[Exercise aim]
When the word "computer" appears in a line of the data below, list that line.

(Collected data)
---------------
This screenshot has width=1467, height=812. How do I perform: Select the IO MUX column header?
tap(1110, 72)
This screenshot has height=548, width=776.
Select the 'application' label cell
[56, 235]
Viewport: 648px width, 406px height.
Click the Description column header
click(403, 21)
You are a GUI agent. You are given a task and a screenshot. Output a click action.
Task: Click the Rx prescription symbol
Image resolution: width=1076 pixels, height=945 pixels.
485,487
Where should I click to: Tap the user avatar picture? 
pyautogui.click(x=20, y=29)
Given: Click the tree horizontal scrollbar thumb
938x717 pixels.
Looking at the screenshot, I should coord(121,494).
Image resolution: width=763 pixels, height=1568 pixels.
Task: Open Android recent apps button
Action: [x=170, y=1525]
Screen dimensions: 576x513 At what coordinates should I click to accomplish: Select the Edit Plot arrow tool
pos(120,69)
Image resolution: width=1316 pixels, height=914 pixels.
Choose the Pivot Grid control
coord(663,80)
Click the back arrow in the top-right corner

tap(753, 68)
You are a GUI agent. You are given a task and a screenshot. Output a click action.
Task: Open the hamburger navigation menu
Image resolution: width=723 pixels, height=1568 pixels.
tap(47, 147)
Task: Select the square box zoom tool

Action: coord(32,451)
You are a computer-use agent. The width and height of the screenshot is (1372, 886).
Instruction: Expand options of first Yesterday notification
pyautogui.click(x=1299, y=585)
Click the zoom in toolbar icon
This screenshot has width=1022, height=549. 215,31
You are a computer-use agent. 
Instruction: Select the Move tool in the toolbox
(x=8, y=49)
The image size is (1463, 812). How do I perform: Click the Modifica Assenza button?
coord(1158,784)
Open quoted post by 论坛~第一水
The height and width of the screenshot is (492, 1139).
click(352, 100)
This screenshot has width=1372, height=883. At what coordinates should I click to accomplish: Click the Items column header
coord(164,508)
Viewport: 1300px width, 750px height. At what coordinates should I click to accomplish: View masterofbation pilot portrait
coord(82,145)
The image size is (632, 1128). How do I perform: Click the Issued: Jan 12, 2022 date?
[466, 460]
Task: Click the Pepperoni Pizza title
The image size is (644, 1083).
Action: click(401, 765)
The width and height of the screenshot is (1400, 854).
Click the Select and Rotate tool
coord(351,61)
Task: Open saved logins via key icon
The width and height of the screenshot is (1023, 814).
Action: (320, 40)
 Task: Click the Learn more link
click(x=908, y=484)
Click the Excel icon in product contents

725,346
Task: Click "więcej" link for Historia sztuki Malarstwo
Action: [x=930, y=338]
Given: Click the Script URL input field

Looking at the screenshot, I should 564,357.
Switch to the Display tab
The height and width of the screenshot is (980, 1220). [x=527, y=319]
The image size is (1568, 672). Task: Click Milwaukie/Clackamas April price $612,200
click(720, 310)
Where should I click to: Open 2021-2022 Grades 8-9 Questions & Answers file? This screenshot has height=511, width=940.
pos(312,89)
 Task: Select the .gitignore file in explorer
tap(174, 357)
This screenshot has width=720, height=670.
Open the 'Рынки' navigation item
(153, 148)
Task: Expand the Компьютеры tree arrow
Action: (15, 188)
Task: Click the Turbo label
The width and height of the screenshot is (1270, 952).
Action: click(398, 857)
---------------
[Output for this exercise]
You are a computer-use agent. The width and height of the screenshot is (1372, 886).
You are a computer-use agent. 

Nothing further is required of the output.